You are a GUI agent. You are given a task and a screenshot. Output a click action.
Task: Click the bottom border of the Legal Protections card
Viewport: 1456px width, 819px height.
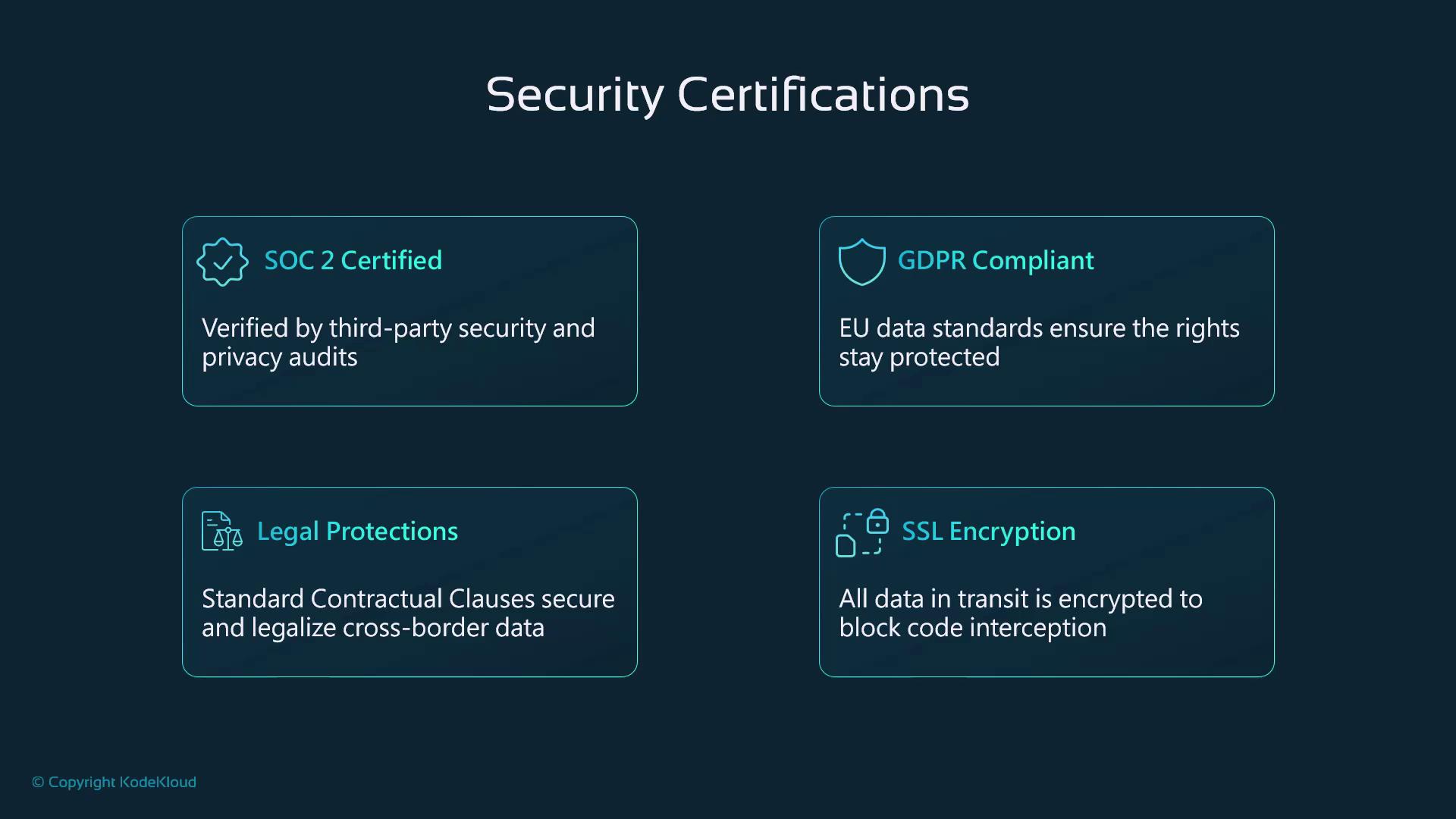coord(410,676)
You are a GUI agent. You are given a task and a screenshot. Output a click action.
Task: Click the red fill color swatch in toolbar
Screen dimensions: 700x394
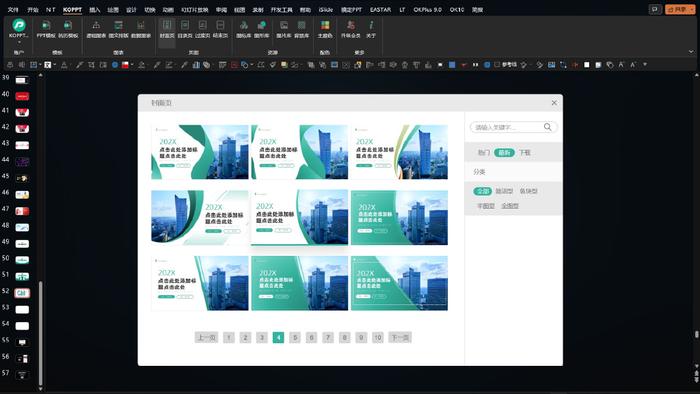point(125,65)
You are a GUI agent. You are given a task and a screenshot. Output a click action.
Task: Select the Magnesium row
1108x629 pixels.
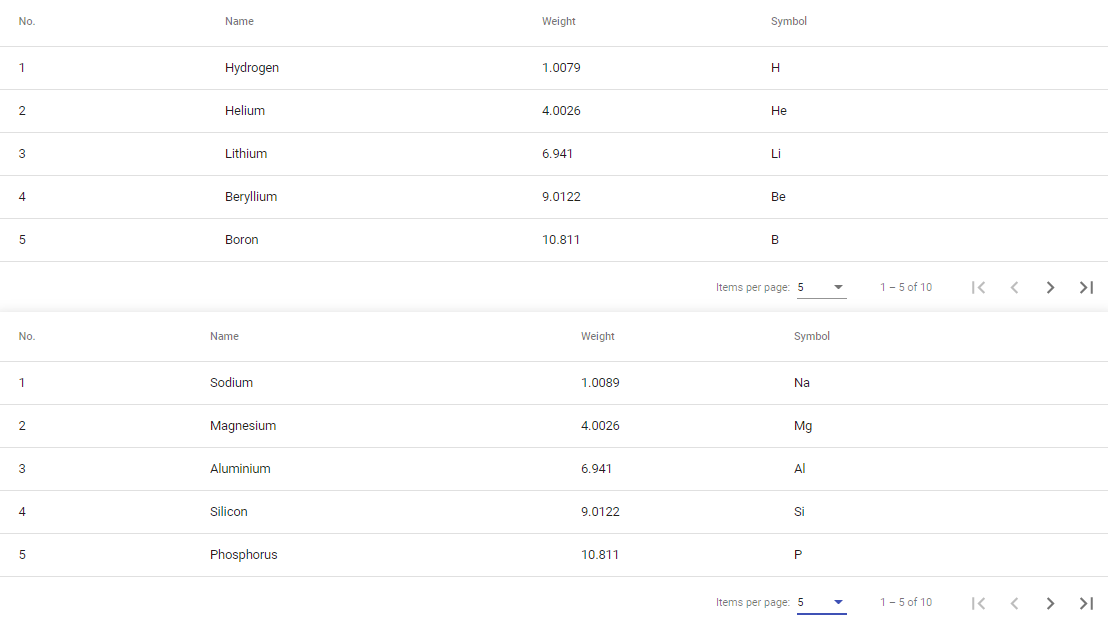pyautogui.click(x=554, y=425)
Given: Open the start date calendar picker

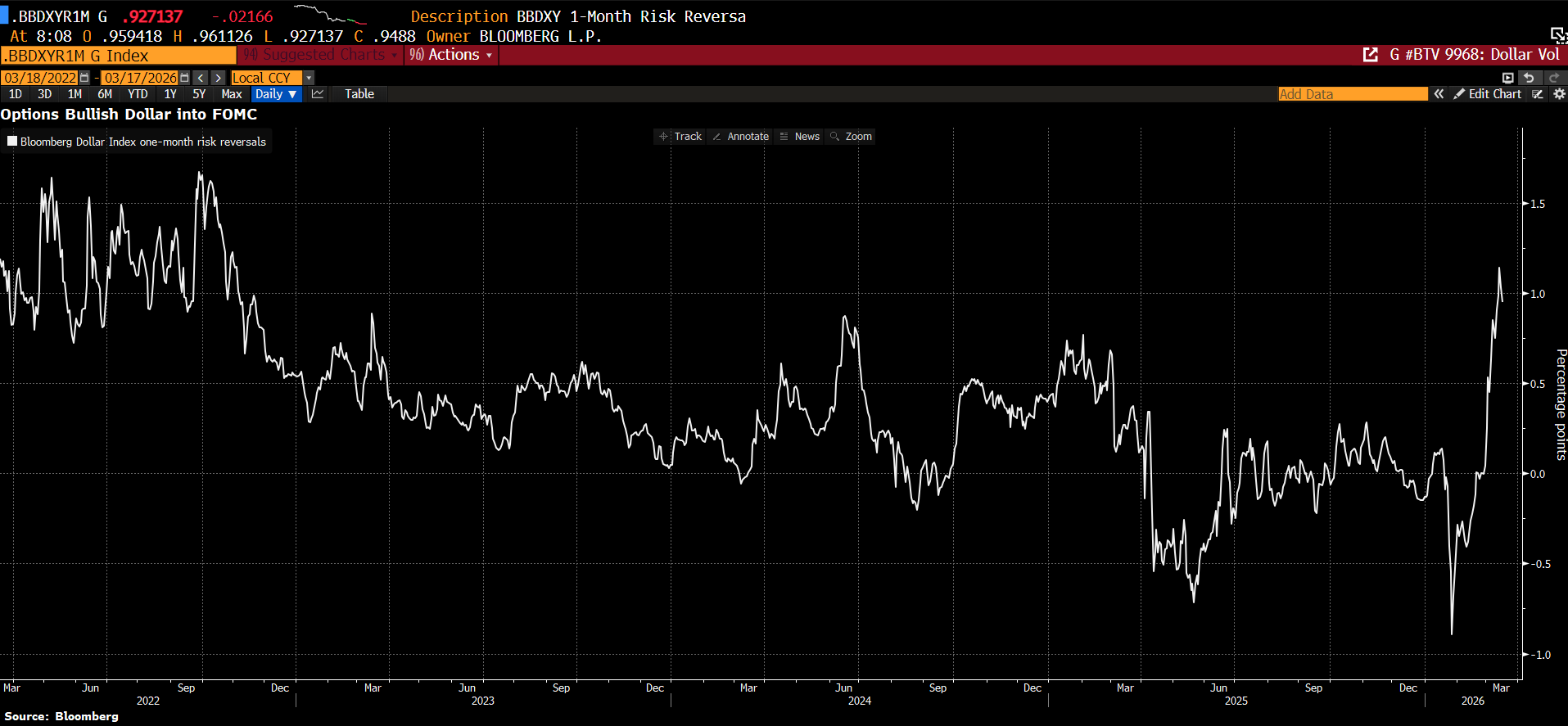Looking at the screenshot, I should [x=84, y=78].
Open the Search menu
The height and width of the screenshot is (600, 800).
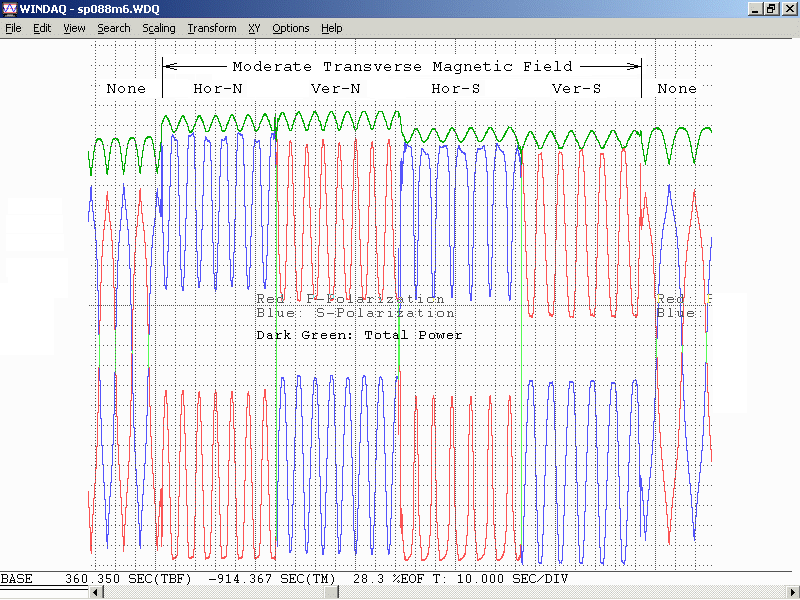pos(113,28)
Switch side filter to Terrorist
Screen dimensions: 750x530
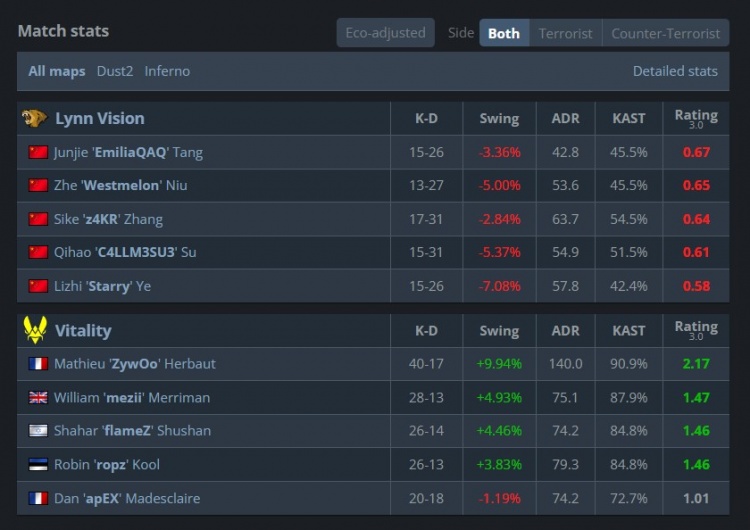click(x=565, y=33)
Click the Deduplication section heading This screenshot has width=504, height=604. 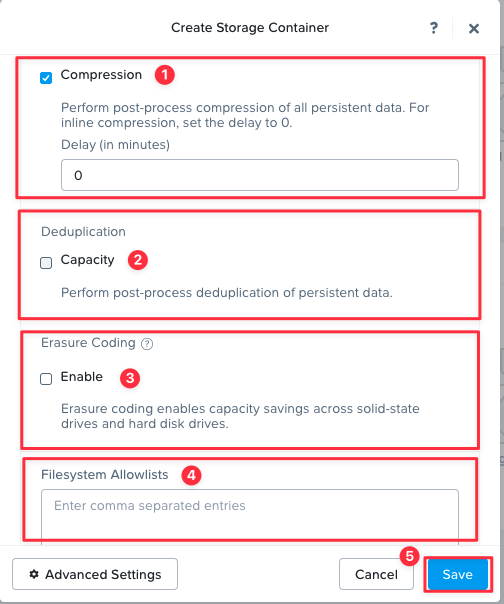(x=83, y=232)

§ **HOW TO COMPLETE THIS TASK**: To complete this exercise, transcribe exactly the lines above from the one that holds "Task: Select the Magnesium row" through the one that holds "Switch side filter to Terrorist". Pictures stay out.

§ **RESPONSE**:
Task: Select the Magnesium row
1108x629 pixels.
pyautogui.click(x=554, y=425)
Given: Open the start date calendar picker

Looking at the screenshot, I should [x=84, y=78].
Open the Search menu
The height and width of the screenshot is (600, 800).
pos(113,28)
Switch side filter to Terrorist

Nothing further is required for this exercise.